In Tully v. Taylor, 84 N.J. Eq. 459, the principles involved are laid down as follows: *Page 252
"This covenant, viz.: the covenant for quiet enjoyment, is one of the principal covenants for title, and even in a deed gives the grantee the benefit of a title subsequently acquired by the grantor. In the case of Van Rensselaer v. Kearney, 11 How.297; 13 L.Ed. 703, it is said that the principal deducible from the authorities is that:
"`Whatever may be the form or nature of the conveyance used to pass real property * * * if the seisin or possession of a particular estate is affirmed in the deed, either in express terms or by necessary implication, the grantor and all persons in privity with him shall be estopped from ever afterwards denying that he was so seised and possessed at the time he made the conveyance. The estoppel works upon the estate, and binds an after-acquired title as between parties and privies.'
"* * * It is unnecessary to multiply citations in support of a rule which is so universally observed, and the existence of which is conceded by the court below.
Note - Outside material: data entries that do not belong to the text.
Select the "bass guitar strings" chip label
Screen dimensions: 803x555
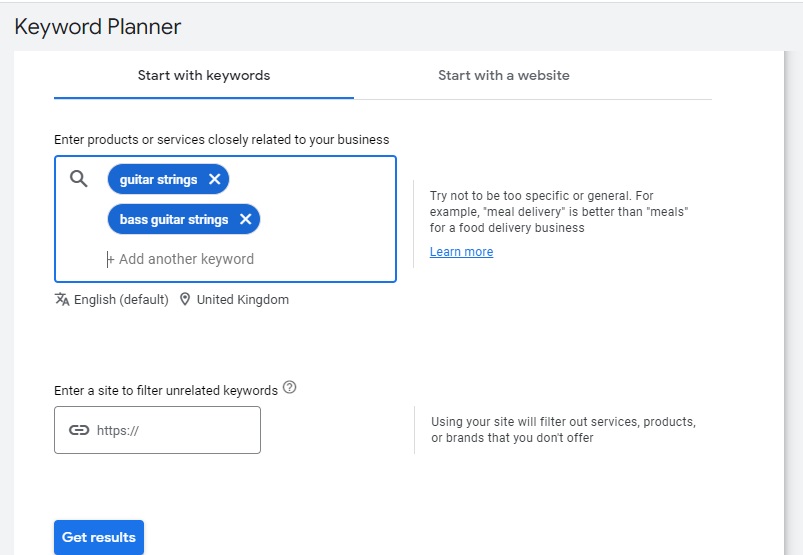tap(174, 220)
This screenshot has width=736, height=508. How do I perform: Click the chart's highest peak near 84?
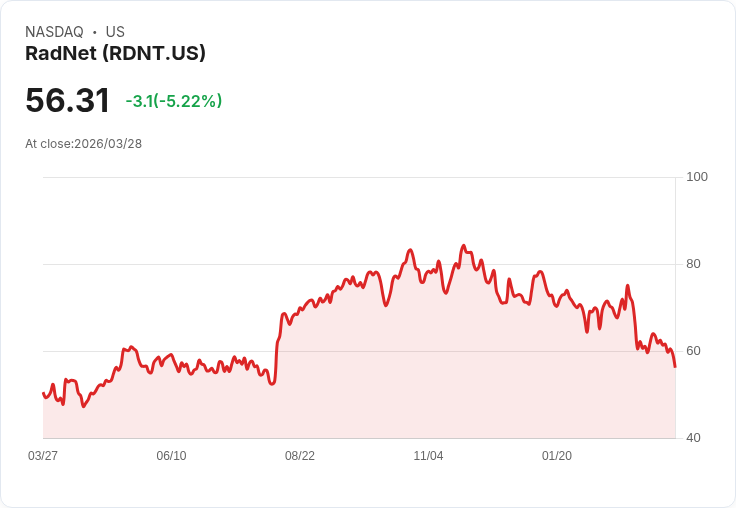point(464,246)
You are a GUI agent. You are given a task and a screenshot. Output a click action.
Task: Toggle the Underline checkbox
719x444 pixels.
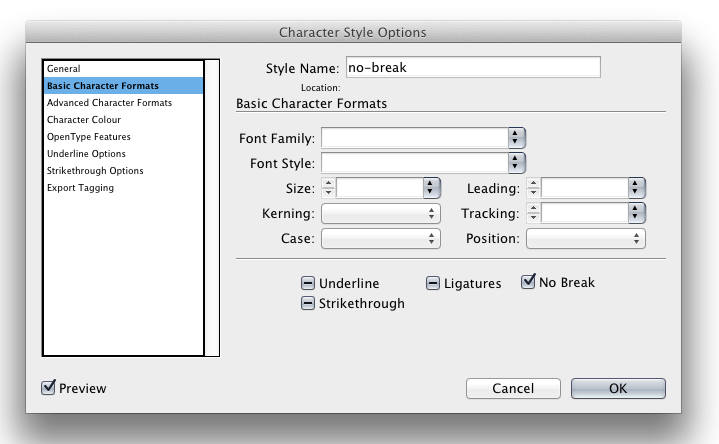point(308,284)
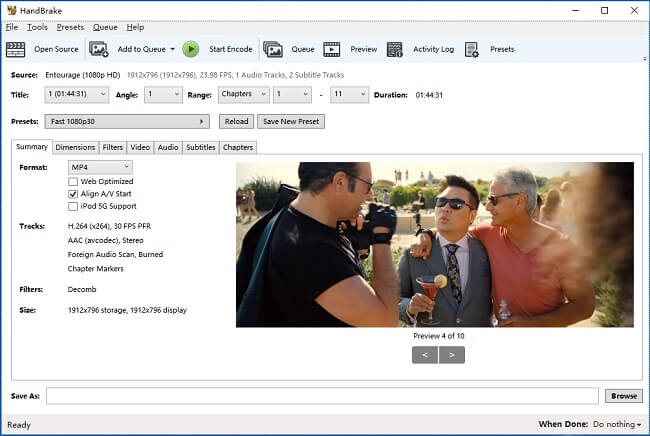Switch to the Subtitles tab
The width and height of the screenshot is (650, 436).
(x=200, y=147)
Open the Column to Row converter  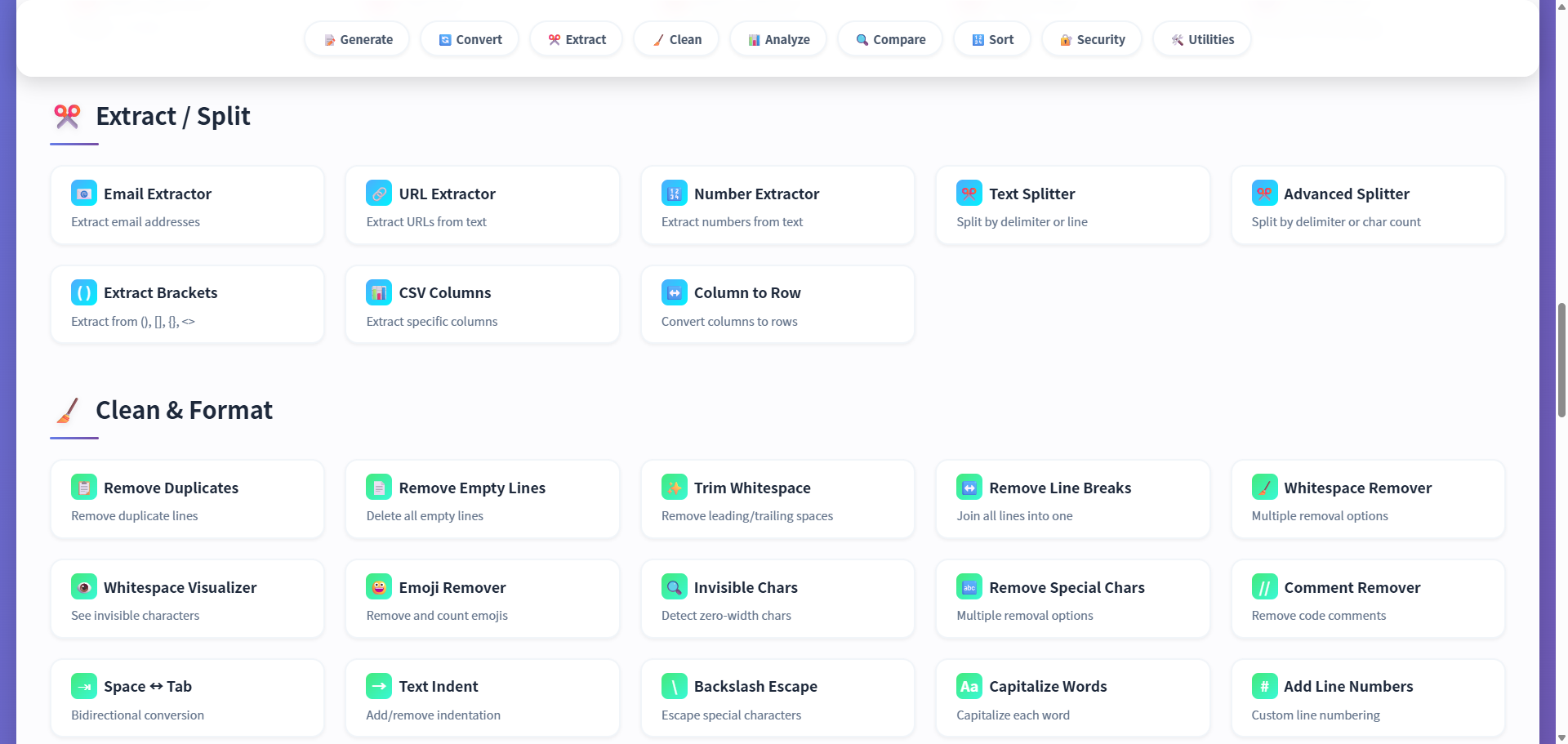(777, 304)
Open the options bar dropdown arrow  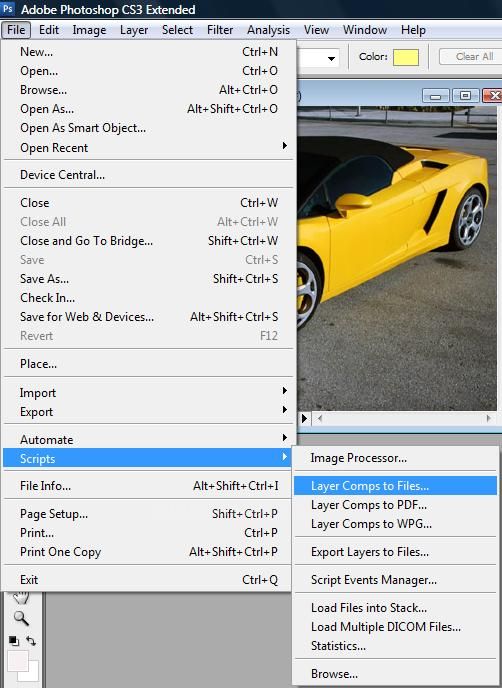pos(331,58)
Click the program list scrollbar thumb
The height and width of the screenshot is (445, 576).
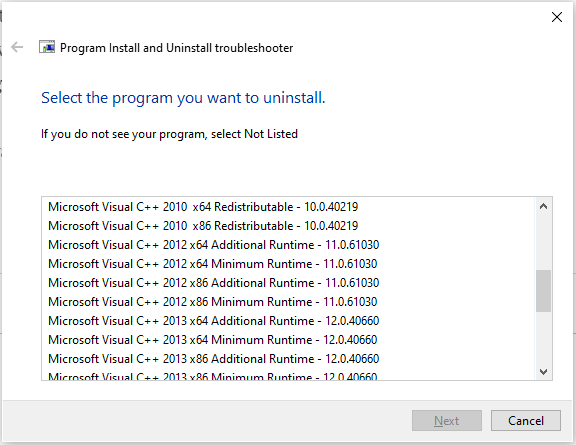pos(543,291)
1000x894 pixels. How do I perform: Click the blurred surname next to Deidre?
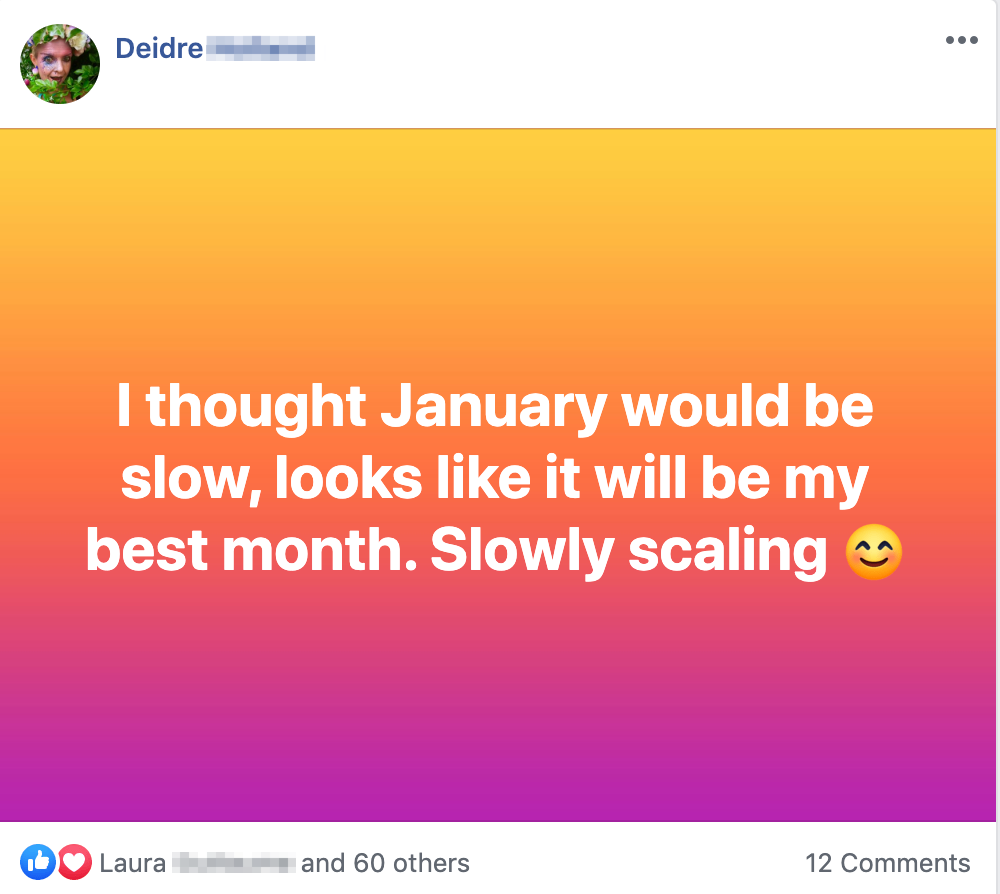260,48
"It follows from what has been said that, if the outstanding title which the complainant seeks to have voided had been set up against her by the mortgagor, he would have been held to be estopped to assert it against her. The present defendant, Mrs. Baingo, took the title to this land by devise from her husband, subject to the mortgage. She bought in the outstanding title of Gallagher with the proceeds of the mortgage. Under these circumstances, she is privy in estate with her deceased husband, and the estoppel binds her to the same extent that it would have bound him had he attempted to set up the adverse title."
These principles were followed in State Mutual Building andLoan Association v. Millville Improvement Co., 74 N.J. Eq. 721. Here the court said:
"Upon becoming the purchaser of the lands upon these conditions, the defendant, the Millville Improvement Company, became obligated to extinguish its tax title as against the complainant's mortgage. It thereupon owed a duty to do so, for, as remarked by Vice-Chancellor Van Fleet in Foley v. Kirk,33 N.J. Eq. 170: `It is a universal principle that *Page 253 a purchase, at a tax sale by one whose duty it was to pay the taxes, shall operate only as an extinguishment of the tax. One man can acquire no rights against another by a neglect of a duty which he owes to the other.
"* * * If by its contract of purchase the Millville Improvement Company agreed, as part of the consideration, to take title subject to incumbrances, among which were the Landis Township taxes, then it just as effectually became its duty to refrain from setting up an adverse tax title against the complainant's incumbrance as though it were obligated to pay the taxes in the first instance."
*Page 254A decree will be advised in accordance with this opinion.